What to do:
1 > From the forum discussion about Mortal Kombat, return the passage that begins at the words "With issues like" and stops after the words "to my mind.", copied word for word.
2 > Output as a numbered list the rows beginning at the row that has "You are a computer-use agent." and stopping after the row that has "pyautogui.click(x=17, y=389)", with blank rows left out.

Extract to read:
***

No matter how it's done, the same people will be opposed to it.
A bit of a straw man when my point was exclusively that they had to do it outside the established mediums in which MK exists. They just couldn't come out and say it in the game. So they're effectively playing both sides of the field at the same time. They can claim they're not shoving it in peoples faces, while at the same time they can claim the pat on the back for a gay character. Maybe I'm just cynical, but the way they did it, seems to be intentionally politically sensitive as possible. So as not to offend anyone which kinda makes it seem like they didn't make Kung Jin for anything but the brownie points. But that could just be cynicism, but the way they're using the character seems cynical to me.

With issues like better homosexual/trans representation in games, I'm honestly thinking that there are basically no good solutions. Though characters like Krem give me some hope.

PaulH said:
KyuubiNoKitsune-Hime said:
Perhaps that might be how they want to play it. But the way they expounded it was the same way they did it with Korra, and that by it self seems a bit shallow. If you have to confirm outside the fictional universe that a character is gay then I have a difficult time seeing any point to it except for the PC brownie points. Also there is a difference between subtle and vague, and Kung Jin seems to come off on the vague side as far as I can tell. It's like they didn't want to actually come out and admit it. That's what makes it feel on the token side to my mind.

MK's expanded universe is something that puzzles me. Are there really people that into the story of a game series that's so blatantly silly?

***

Record list:
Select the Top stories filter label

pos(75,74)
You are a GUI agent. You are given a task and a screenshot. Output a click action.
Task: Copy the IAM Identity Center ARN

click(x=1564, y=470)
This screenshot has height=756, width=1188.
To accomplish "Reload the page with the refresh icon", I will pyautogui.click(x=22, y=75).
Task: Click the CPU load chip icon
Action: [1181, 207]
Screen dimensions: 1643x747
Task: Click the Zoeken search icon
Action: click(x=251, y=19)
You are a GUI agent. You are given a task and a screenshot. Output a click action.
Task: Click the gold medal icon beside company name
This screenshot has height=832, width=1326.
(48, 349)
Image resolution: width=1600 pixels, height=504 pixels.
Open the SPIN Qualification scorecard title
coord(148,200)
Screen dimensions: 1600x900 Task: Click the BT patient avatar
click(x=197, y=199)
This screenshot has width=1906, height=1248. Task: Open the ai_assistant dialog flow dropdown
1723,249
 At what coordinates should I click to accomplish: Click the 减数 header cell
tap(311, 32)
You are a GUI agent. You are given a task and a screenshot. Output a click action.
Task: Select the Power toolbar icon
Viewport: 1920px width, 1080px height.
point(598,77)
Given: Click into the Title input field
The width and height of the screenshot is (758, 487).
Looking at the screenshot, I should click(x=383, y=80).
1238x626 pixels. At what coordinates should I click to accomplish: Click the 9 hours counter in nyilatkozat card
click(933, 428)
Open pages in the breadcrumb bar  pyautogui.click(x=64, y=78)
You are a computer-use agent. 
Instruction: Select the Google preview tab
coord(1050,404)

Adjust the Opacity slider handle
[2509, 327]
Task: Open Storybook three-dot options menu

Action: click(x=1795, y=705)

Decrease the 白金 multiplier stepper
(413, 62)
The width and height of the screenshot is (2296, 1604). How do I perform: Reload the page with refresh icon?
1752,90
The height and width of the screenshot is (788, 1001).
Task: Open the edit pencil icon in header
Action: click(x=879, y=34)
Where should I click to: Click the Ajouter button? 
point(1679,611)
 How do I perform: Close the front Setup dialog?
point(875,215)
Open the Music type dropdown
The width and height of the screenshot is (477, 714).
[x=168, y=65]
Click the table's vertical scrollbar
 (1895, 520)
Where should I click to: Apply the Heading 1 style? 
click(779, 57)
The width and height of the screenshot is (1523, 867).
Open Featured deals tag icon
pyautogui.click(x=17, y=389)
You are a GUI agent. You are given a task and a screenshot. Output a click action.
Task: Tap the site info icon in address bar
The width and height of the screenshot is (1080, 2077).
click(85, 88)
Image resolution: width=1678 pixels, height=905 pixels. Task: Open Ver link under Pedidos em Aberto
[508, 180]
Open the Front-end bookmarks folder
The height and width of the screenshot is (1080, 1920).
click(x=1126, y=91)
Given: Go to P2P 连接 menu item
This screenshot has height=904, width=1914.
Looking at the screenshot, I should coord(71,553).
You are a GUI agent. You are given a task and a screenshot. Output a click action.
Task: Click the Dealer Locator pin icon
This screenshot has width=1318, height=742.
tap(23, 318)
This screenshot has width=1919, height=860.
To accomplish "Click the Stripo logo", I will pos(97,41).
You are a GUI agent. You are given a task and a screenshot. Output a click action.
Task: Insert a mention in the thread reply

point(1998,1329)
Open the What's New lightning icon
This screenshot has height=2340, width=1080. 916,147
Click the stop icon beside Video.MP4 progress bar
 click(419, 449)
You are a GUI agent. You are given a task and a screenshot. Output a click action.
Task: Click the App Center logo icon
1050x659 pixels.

***

Outputs by task:
1 >
With issues like better homosexual/trans representation in games, I'm honestly thinking that there are basically no good solutions. Though characters like Krem give me some hope.

PaulH said:
KyuubiNoKitsune-Hime said:
Perhaps that might be how they want to play it. But the way they expounded it was the same way they did it with Korra, and that by it self seems a bit shallow. If you have to confirm outside the fictional universe that a character is gay then I have a difficult time seeing any point to it except for the PC brownie points. Also there is a difference between subtle and vague, and Kung Jin seems to come off on the vague side as far as I can tell. It's like they didn't want to actually come out and admit it. That's what makes it feel on the token side to my mind.

2 >
1. You are a computer-use agent. 
2. Instruction: Select the Google preview tab
3. coord(1050,404)
4. Adjust the Opacity slider handle
5. [2509, 327]
6. Task: Open Storybook three-dot options menu
7. Action: click(x=1795, y=705)
8. Decrease the 白金 multiplier stepper
9. (413, 62)
10. The width and height of the screenshot is (2296, 1604). How do I perform: Reload the page with refresh icon?
11. 1752,90
12. The height and width of the screenshot is (788, 1001).
13. Task: Open the edit pencil icon in header
14. Action: click(x=879, y=34)
15. Where should I click to: Click the Ajouter button? 
16. point(1679,611)
17.  How do I perform: Close the front Setup dialog?
18. point(875,215)
19. Open the Music type dropdown
20. The width and height of the screenshot is (477, 714).
21. [x=168, y=65]
22. Click the table's vertical scrollbar
23.  (1895, 520)
24. Where should I click to: Apply the Heading 1 style? 
25. click(779, 57)
26. The width and height of the screenshot is (1523, 867).
27. Open Featured deals tag icon
28. pyautogui.click(x=17, y=389)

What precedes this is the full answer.